En esta cinta, la conexión entre ese instituto de su adolescencia y la vuelta del amor son los que hacen que vuelva a escribir, retomando aquellos sueños de juventud -y ese sobresaliente plano final lo ratifica- pero sin embargo el guión no pone el acento en ello y resiente la trama. No nos engañemos. La historia policial es un Mcguffin, como decía Hitchcock, para contar la vida de ese hombre que desea enamorarse y olvidar la mierda de vida en la que vive, pero precisamente su trabajo le hace ver lo peor de la sociedad.

El film presenta una dicotomía entre el personaje y su entorno y la trama detectivesca. Lo más interesante es la construcción del personaje de Conde con sus amigos, todos magníficos, frente a una trama policíaca de lo más convencional, donde hay algún apunte crítico, pero muy de pasada. Y ya dentro de la parte de Conde como personaje la historia se parte entre sus amigos, sueños y metas y la historia de amor. El inesperado amor de Conde por Karina le hace volver a escribir y a recuperar sus sueños perdidos. El guión, sin embargo, pone más peso en la historia de amor con Karina que en la construcción de su faceta como escritor y eso, en un momento dado, ralentiza el film.

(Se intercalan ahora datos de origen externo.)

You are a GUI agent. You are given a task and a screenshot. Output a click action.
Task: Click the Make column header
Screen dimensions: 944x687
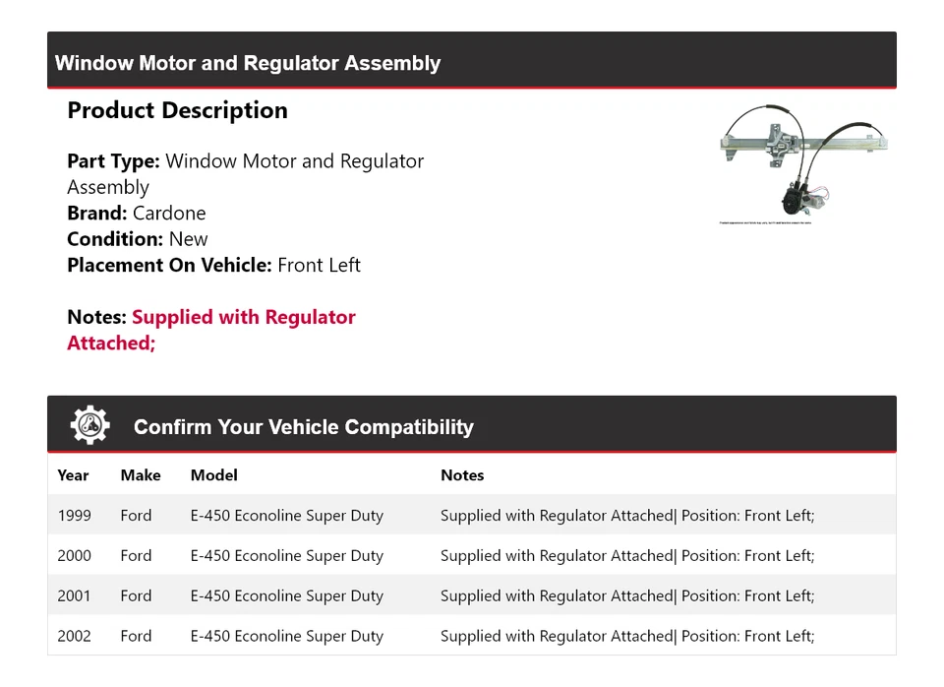[141, 475]
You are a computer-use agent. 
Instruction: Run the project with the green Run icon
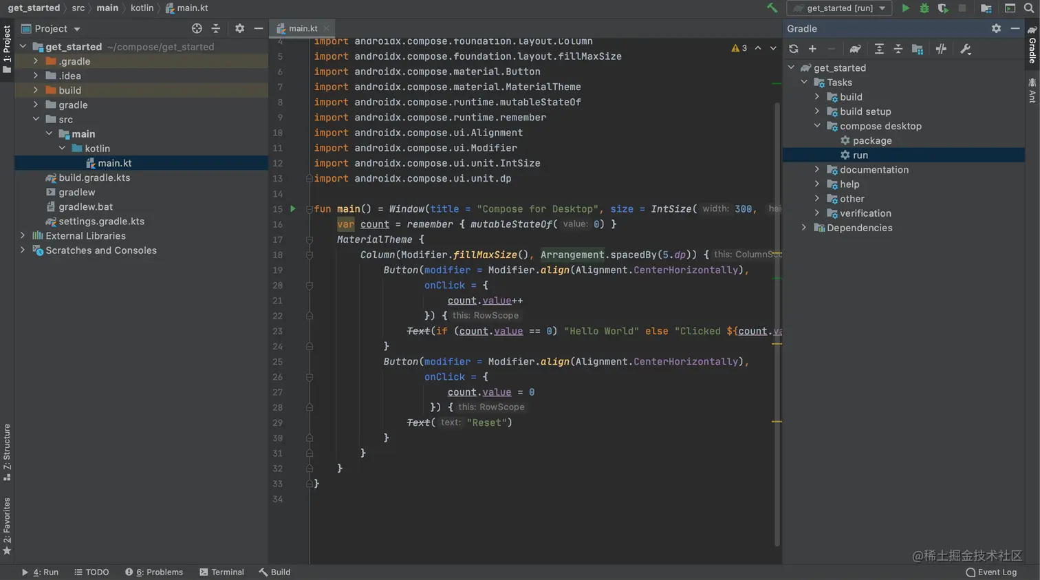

Además la resolución de la trama de Karina no es satisfactoria para Conde, pero para el espectador tampoco, por lo que no se entiende que se le ponga tanto énfasis. Y ese es el punto negativo, porque por lo demás, todo es excelente: la brillante construcción de los amigos, relación con sus compañeros policías o la traslación del tópico policíaco a la realidad cubana.

Evidentemente también ayuda un Jorge Perugorría que demuestra que es una estrella dentro de la cinematografía Iberoamericana porque lo vale. El tío se come cada plano en que aparece. Está excelente. Su composición del detective sosegado -no le verás correr, siempre está sentado esperando- romántico, amigo de sus amigos y astuto, está a la par de la de cualquier Tom Hanks (recordemos, 2 oscars), Denzel Washington (otros 2 oscars) o cualquier otro actor internacional que transforma en suyo al personaje para llenarlo luego de matices. Excelsos también están su grupo de amigos, todos ellos con una química descomunal con Perugorría, con los que te ríes y sufres a la par que ellos. Su amigo El rojo, el capitán, Karina … la selección de intérpretes está realmente bien hecha. Incluso el compañero, Manuel Palacios (Carlos Enrique Almirante), cuya interpretación es un poco más endeble -no sabemos si por lo poco desarrollado de su personaje o por el propio actor- se beneficia de la química con Perugorría, dando momentos tan Sherlock/Watson que incluso te hace olvidar la, como digo, convencional -o televisiva- trama detectivesca.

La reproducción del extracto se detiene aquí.